The set $A$ is a bit trickier. Note that the condition given for a function $f$ in the set $A$ implies that every value $f(n)$ is completely determined by $f(n-1)$ and $f(n-2)$, via the equation $$f(n+2)=f(n)-f(n+1).$$ Hence, $f$ is completely determined by the values $f(0)$ and $f(1)$, because we then have:
$$\begin{align*}f(2)&=f(0)-f(1)\\ f(3)&=f(1)-f(2)=f(1)-(f(0)-f(1)\\ &=-f(0)+2f(1)\\ f(4)&=2f(0)-3f(1)\\ f(5)&=-3f(0)+5f(1)\\ \vdots\ \ &=\vdots\ \ \end{align*}$$
Since there are at most $\aleph_0$ possible pairs of natural number that can be equal to $f(0),f(1)$, we then have $|A|\leq \aleph_0$.

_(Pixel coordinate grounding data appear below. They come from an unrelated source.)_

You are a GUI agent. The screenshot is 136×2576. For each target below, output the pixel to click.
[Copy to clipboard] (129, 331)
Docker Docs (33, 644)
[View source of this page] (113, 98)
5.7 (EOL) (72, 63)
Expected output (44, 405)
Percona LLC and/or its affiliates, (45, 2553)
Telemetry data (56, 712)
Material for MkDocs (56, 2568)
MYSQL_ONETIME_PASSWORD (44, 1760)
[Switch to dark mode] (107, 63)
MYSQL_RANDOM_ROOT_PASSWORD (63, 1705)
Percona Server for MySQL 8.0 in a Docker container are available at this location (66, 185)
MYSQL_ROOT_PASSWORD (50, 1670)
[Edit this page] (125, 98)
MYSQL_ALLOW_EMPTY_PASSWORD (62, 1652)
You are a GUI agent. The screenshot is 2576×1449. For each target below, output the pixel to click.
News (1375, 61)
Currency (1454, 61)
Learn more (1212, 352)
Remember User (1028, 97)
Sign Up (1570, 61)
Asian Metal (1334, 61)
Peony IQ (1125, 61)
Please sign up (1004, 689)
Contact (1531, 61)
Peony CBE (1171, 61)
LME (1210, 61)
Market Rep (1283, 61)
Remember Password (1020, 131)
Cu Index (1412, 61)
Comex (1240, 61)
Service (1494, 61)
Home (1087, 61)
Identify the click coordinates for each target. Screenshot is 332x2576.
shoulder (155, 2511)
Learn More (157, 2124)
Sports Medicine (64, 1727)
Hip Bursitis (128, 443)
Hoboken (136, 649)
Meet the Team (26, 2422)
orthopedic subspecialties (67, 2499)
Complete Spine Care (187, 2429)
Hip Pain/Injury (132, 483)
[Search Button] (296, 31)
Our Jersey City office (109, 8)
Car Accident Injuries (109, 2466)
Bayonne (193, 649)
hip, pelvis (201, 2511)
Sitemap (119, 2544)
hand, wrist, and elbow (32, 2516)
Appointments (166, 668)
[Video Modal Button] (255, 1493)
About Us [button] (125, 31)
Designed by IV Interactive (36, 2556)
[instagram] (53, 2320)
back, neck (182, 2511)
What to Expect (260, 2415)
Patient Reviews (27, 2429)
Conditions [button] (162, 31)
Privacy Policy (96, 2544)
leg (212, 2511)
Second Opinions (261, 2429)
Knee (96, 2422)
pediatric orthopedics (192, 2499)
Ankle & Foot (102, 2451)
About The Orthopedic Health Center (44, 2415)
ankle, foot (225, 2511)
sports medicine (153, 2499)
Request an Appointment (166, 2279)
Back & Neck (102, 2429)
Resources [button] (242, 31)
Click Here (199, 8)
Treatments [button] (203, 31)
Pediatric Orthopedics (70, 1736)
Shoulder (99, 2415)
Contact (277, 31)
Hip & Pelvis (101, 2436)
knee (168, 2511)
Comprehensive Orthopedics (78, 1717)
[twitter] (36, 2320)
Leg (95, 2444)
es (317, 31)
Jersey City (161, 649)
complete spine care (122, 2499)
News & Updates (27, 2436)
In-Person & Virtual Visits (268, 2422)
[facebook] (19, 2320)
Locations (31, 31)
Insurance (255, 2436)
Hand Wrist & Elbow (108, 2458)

There is still one more question. Notice that the equations given above may be negative depending on the choice of $f(0)$ and $f(1)$. Since a function $f\in A$ has domain $\mathbb{N}$ and codomain also $\mathbb{N}$, we have to make sure that $f(n+2)$ is always non-negative.
The value $f(n+2)$ can be calculated as:
$$f(n+2)=(-1)^{n+2}(F_n\cdot f(0)- F_{n+1}\cdot f(1))$$ where $F_n$ is the $n$-th term in the Fibonacci sequence. [It can be shown by induction, but I am not explaining this here]
So, if for any large even number $n$ we have $f(n+2),f(n+3)\geq 0$, this implies $$\begin{align*} f(n+2)&=F_n\cdot f(0)-F_{n+1}\cdot f(1)\geq 0\\ f(n+3)&=-F_{n+1}\cdot f(0)+F_{n+2}\cdot f(1)\geq 0\end{align*}$$ obtaining
$$\begin{align*} F_n\cdot f(0)\geq F_{n+1}\cdot f(1)\ , & &F_{n+2}\cdot f(1)\geq F_{n+1}\cdot f(0).\end{align*}$$ Dividing respectively by $f(0)$ and $f(1)$, we obtain that for every even number $n$, $$\begin{align*}\dfrac{F_n}{F_{n+1}}\geq \dfrac{f(1)}{f(0)}\geq \dfrac{F_{n+1}}{F_{n+2}} & &\text{and}& &\dfrac{F_{n+2}}{F_{n+1}}\geq \dfrac{f(0)}{f(1)} \geq \dfrac{F_n}{F_{n+1}}.\end{align*}$$ This is a contradicton since both sequences $\{F_n/F_{n+1}:n\in\mathbb{N}\}$ and $\{F_{n+1}/F_{n}:n\in\mathbb{N}\}$ are monotone and non-constant.
Hence, the only possibility for the condition $f(n)=f(n+1)+f(n+2)$ to hold for every $n\in\mathbb{N}$ is to have $f(0)=f(1)=0$, and so the set $A$ consists only of one element, the constant function $f(n)=0$. Therefore, $|A|=1$.